Thursday, 6 May 2010

Doo wop to soul for early Temps


Talking about the Temptations biopic in the previous post leads naturally to this twofer CD. As more of a doo wop than a soul fan this double album, bought for work reasons, was something of an education for me. I had always assumed that the joint forces of Motown and the British invasion crushed doo wop; here, however, especially on the Meet the Temptations album, it's clear that for Gordy's company the move from streetcorner harmony to a more readily identifiable and distinctive Motown sound was a process of gradual evolution and experimentation.




On a track like Farewell My Love, for exmaple, a prominent bass guitar is echoed by a bass voice, but it could so easily be a straight doo wop track - and indeed I have heard a lovely acapella rendering of this by the late lamented 14 Karat Soul. It must have been a favourite of Stan Krause as another group associated with him, the Royal Counts, also recorded it. 14 Karat Soul's studio version is rather antiseptic, and doesn't convey the excitement of their live performance, so here are the Royal Counts, in a recording which doesn't seem to use studio trickery:



[this seems to have been removed so here is a link to the youtube page:
http://www.youtube.com/watch?v=HbGwQKBmbc0 ]

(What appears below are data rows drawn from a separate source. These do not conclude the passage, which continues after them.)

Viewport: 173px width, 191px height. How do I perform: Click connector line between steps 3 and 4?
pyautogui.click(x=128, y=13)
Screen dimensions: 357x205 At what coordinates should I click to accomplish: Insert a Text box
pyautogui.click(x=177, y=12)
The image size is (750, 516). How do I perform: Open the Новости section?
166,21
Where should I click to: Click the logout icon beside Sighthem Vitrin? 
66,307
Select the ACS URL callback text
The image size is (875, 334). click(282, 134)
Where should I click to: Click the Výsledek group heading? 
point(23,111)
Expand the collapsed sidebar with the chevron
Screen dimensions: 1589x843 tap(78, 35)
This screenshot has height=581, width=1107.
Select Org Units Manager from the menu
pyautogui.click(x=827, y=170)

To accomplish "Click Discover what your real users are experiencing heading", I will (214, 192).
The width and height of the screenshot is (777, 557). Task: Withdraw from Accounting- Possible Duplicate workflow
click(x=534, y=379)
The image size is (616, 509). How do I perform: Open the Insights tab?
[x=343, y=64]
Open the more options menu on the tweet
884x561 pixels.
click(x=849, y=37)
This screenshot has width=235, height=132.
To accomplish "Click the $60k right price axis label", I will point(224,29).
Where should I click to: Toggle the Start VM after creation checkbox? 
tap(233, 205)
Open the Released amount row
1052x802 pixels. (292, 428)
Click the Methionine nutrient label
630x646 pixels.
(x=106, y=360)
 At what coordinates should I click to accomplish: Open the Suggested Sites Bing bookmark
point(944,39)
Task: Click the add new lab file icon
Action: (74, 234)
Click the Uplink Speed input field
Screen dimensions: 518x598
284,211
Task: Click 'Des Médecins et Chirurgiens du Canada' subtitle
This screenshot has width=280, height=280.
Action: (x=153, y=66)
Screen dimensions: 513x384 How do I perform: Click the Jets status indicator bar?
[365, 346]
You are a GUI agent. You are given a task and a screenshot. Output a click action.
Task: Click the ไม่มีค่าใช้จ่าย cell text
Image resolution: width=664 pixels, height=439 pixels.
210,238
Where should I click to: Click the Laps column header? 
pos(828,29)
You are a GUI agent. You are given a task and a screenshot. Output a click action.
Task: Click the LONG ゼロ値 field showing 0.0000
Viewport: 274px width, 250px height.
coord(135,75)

Slow Down Heart is another beautiful, simple song where the harmonies are more important than the (perfectly adequate) instrumental backing. As classic Motown, therefore, it might fall short, because the voices are virtually the whole deal rather than part of a larger picture - the overall sound of the record - but for me to hear the beauty of those voices in harmony so prominently placed on the recording is more than enough compensation - and the excellent sound of these transfers, in stark contrast to some terrible digitalised Motown in early CD days, doesn't hurt either (although the youtube audio falls some way below the CD):



For doo wop afficionados, therefore, a Temps twofer like this may well be of more interest than an overfamiliar greatest hits collection. And in any case I'd suggest that pop is often more interesting when it's on the cusp of something, before a style has been fully resolved out of the warring elments - Elvis's Sun recordings being a case in point.


Oh, and the work reasons - there are some recordings here of less well known songs from the Berry Gordy songbook, so if you want to perform some Motown which has not been done to death, check out this and the songbook, which has the same cover as his autobiography (above).